This repository contains the source code for the studies to improve the LHCb Downstream Tracking algorithm.
I am working on improvement of the performance, interpreted as reduction of the ghost track rate, of the Downstream Tracking algorithm.
The downstream algorithm is seeded by tracks that are reconstructed in the T.
These T seeds are combined with hits in the TT to make downstream candidates. By default, the algorithm uses all T seeds and TT hits.
The schematic view of the LHCb detector with types of track is attached below.
The most important part of this study, apart from classifier performance is classifier evaluation time.
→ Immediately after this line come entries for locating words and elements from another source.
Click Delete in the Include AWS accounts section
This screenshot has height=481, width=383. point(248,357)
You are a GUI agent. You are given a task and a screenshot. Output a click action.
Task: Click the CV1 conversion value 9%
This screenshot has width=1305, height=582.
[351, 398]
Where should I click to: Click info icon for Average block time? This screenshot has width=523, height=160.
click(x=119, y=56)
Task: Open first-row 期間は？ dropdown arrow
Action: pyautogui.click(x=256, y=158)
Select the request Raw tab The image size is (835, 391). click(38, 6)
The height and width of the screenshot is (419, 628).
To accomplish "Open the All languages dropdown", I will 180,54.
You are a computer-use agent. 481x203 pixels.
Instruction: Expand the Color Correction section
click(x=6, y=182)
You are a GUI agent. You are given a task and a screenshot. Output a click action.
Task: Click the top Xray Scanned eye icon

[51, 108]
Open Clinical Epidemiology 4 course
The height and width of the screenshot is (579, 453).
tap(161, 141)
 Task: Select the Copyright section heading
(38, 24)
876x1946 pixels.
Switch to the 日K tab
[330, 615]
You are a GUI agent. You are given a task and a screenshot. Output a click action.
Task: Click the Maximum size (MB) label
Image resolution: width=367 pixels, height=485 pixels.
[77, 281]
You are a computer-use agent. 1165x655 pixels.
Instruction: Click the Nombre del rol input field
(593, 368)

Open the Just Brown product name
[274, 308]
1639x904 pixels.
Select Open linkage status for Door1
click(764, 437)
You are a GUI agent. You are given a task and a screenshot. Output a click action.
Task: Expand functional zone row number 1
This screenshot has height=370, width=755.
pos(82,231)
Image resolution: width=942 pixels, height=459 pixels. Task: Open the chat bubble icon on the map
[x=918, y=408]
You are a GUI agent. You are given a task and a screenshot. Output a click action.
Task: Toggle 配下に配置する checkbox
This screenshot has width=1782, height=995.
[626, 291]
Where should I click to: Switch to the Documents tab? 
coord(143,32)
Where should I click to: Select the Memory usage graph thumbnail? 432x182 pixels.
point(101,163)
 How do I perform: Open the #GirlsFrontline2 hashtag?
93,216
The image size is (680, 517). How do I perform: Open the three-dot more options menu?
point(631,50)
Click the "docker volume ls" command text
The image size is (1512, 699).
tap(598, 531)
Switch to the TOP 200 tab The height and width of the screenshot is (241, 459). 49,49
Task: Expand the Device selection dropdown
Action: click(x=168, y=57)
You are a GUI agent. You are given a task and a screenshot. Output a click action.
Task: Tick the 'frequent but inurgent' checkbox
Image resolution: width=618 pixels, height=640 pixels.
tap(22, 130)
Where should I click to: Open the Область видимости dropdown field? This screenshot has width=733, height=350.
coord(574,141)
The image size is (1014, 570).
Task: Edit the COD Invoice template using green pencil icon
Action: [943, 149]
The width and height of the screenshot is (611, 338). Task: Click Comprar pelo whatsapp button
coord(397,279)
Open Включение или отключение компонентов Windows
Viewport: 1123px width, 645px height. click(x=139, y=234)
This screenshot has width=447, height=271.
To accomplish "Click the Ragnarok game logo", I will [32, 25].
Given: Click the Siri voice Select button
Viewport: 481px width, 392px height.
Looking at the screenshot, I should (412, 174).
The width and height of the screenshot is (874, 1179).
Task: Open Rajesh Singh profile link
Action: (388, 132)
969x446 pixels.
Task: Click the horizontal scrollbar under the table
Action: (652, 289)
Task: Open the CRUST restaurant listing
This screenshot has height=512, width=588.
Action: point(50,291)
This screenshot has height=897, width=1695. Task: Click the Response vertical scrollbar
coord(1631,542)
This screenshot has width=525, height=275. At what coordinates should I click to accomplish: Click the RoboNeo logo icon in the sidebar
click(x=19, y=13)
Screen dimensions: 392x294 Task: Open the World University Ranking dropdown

Each of these models runs in LHCb High Level Trigger 2 HLT2 so I cannot afford any lose on speed and the chosen model must be implemented in C++. The source code of this algorithm, as well as a place to implement the final model can be found in the directory BrunelCode. This code is "forked" from the CERN's gitlab repository.
The directory SeedClassifier contains notebooks documented study on the first of the classifiers - Seed classifier, depicted in red on above flowchart.
The another directory - TrackClassifier contains study of the second, final classifier.
###The first classifier can be treated as a spam mail detector-like problem.
This means that we don't want to lose any positive signal (good downstream tracks). In the same time the goal is to reduce as much as possible, perfect case all of ghost seeds. It need to works all of the mail spam detectors. If we loose good mail e.g. acceptance for internship by the company XYZ is a serious problem. On the other hand if we accept such mail as free holiday advert it is not so painful for our user.
###To choose the best model I will train and tune various of available Machine Learning models. I will focus on:
- Baseline kNN. Just to get some intuition about datasets and classification score.
- Boosted Decision Trees (BDT) based on sklearn GradientBoostedClassifier.
- BDT based on xgboost library
- This is the most important model. It has the best performance measured as area under ROC curve.
- I also focused on improvement of the classifier evaluation timing. I implement idea of bonsai Boosted Decision Trees(bBDT). The concept of bBDT is to transfer the base classifier (BDT) into lookup table. In this case the classifier evaluation time is ~ O(1)!
- Linear model - Logistic Regression
- Deep Neural Network based on Lasagne and Theano
- Deep Neural Network based on Keras and Theano